Cruz's Cuba-Related Amendments Withdrawn
Sen Ted Cruz (R-Tex.) has withdrawn a couple of amendments to an FCC reauthorization bill being marked up today in the Senate Commerce Committee that would have targeted Administration efforts to loosen communications restrictions on Cuba.
That is according to a copy of the revised amendments list. Also withdrawn was an amendment Cruz co-sponsored that would have reined in the FCC's preemption of state laws limiting municipal broadband buildouts.
A former presidential candidate, Marco Rubio (R-Fla.) was faring better. Still in the running at press time, though with modifications, was an amendment he introduced requiring a GAO study of federal spectrum opportunity costs and technology. Rubio has been a big backer of freeing up more spectrum for wireless broadband.

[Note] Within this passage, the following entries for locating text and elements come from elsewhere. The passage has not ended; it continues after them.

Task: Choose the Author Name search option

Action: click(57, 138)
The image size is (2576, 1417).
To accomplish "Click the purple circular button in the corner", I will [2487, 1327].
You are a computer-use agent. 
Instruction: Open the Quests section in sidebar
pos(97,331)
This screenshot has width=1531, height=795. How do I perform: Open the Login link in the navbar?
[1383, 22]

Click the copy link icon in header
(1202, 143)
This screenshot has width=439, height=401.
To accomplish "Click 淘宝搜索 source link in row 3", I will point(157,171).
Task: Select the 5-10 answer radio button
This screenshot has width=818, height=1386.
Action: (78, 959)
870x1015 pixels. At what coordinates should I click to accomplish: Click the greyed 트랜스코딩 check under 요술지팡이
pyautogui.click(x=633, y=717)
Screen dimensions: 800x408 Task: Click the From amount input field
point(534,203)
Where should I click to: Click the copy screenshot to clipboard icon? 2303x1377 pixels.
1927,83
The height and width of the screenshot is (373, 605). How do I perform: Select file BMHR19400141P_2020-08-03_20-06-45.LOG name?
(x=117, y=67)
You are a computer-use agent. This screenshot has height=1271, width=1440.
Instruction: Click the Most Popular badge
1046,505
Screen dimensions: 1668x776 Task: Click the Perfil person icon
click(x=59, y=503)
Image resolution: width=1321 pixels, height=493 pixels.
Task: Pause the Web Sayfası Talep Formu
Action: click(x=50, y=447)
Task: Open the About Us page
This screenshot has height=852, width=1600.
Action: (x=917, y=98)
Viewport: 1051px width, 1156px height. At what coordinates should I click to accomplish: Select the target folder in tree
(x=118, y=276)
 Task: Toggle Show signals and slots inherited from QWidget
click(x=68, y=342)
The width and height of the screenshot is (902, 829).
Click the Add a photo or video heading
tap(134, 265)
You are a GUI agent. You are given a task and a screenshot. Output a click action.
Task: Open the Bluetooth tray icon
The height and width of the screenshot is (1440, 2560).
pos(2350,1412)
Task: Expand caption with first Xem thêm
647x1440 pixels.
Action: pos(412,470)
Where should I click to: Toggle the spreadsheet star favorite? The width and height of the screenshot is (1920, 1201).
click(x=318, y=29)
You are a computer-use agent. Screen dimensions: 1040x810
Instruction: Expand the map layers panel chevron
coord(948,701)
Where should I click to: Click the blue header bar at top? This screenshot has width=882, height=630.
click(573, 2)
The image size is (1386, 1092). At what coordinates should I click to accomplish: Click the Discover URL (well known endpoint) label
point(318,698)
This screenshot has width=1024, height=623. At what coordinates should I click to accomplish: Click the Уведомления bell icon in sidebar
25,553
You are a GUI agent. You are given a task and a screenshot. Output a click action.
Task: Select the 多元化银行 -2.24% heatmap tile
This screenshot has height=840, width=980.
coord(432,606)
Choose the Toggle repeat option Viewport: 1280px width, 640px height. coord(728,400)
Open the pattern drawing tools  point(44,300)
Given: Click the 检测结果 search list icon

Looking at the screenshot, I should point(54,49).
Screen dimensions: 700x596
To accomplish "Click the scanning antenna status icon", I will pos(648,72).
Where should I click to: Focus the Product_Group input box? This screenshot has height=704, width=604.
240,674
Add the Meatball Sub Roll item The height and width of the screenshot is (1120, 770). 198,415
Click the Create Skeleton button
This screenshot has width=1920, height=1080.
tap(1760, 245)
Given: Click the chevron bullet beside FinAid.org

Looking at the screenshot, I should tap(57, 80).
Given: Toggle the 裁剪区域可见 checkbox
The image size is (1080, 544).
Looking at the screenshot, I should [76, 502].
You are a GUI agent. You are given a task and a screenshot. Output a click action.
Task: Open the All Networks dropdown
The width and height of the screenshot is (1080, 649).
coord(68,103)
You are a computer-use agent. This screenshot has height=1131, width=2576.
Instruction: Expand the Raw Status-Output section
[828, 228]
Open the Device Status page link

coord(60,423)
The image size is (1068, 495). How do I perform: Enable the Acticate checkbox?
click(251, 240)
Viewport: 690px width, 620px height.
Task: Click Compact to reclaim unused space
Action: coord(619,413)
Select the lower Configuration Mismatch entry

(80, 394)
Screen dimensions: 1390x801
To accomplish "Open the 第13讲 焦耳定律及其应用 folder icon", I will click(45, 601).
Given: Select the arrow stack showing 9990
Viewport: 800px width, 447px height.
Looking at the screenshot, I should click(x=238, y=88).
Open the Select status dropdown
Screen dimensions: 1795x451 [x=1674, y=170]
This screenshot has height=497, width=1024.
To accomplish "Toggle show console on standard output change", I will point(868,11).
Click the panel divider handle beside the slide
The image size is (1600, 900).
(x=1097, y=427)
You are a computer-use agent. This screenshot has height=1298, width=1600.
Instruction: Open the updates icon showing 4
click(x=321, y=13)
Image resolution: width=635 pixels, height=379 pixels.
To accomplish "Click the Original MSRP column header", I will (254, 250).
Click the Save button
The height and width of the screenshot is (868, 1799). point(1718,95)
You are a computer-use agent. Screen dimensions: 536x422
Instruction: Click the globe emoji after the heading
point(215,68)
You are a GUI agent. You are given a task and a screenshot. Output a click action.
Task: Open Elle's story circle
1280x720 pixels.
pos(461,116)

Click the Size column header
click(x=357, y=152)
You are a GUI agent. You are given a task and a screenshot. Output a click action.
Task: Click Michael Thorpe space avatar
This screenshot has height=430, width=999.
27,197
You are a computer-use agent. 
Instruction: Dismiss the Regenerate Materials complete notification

Other amendments biting the dust before the markup included one from Sen. Cory Booker (D-N.J.) that would have required the FCC to review certain media ownership rules, one from Sen. Steve Daines (R-Mont.) that would have provided a small business exemption (fewer than 250,0000 subs) from the enhanced transparency rule in the Open Internet order (a similar waiver has already passed the House.
Among the amendments still slated for consideration at press time were ones requiring 1) a report on the incentive auction repack, 2) that the Inspector General file semiannual reports to both Congress and the FCC, and 3) GAO reports on whether the FCC's regulatory fee structure has an outsized effect on small payers and one on waste and overbuilding in the E-rate program.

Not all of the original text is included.